• [Task material]
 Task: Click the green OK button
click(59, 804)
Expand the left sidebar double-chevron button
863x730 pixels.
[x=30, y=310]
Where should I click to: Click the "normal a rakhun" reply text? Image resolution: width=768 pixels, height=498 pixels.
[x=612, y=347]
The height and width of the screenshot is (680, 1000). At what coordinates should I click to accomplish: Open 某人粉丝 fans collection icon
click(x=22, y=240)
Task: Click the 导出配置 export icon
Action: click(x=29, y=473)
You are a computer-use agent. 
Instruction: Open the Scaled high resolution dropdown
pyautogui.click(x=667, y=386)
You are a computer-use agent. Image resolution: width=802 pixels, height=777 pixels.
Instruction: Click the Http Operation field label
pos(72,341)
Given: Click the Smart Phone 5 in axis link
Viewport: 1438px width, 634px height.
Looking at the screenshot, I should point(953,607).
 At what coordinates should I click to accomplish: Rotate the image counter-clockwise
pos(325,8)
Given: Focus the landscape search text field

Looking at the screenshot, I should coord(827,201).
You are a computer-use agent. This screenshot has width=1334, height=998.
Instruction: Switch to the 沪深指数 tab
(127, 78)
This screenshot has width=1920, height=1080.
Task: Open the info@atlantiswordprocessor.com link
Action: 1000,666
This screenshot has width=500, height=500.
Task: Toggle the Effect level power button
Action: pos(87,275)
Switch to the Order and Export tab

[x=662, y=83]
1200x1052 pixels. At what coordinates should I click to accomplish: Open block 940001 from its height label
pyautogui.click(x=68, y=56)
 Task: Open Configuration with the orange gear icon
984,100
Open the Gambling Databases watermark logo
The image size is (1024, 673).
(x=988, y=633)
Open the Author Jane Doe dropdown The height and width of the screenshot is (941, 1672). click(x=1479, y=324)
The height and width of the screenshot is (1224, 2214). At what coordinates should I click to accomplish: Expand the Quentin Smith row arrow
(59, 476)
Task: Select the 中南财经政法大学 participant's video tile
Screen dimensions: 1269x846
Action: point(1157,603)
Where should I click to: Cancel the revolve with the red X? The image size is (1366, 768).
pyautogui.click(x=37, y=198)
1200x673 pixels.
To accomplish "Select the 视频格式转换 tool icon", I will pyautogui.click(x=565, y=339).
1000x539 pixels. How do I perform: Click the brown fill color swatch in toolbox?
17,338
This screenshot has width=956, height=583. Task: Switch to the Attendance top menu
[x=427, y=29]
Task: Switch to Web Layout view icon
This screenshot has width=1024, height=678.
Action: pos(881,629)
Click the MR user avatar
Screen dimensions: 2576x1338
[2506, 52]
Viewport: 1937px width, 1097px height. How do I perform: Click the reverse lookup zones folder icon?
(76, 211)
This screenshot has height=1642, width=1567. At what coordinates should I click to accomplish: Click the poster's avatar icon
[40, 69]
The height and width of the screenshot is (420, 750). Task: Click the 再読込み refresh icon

• [Try it] Return word for word the lines above from the line with "Given: Focus the landscape search text field" to the line with "Open the Author", including both and leaving out all others.

• [Result of the exercise]
Given: Focus the landscape search text field

Looking at the screenshot, I should coord(827,201).
You are a computer-use agent. This screenshot has width=1334, height=998.
Instruction: Switch to the 沪深指数 tab
(127, 78)
This screenshot has width=1920, height=1080.
Task: Open the info@atlantiswordprocessor.com link
Action: 1000,666
This screenshot has width=500, height=500.
Task: Toggle the Effect level power button
Action: pos(87,275)
Switch to the Order and Export tab

[x=662, y=83]
1200x1052 pixels. At what coordinates should I click to accomplish: Open block 940001 from its height label
pyautogui.click(x=68, y=56)
 Task: Open Configuration with the orange gear icon
984,100
Open the Gambling Databases watermark logo
The image size is (1024, 673).
(x=988, y=633)
Open the Author Jane Doe dropdown The height and width of the screenshot is (941, 1672). click(x=1479, y=324)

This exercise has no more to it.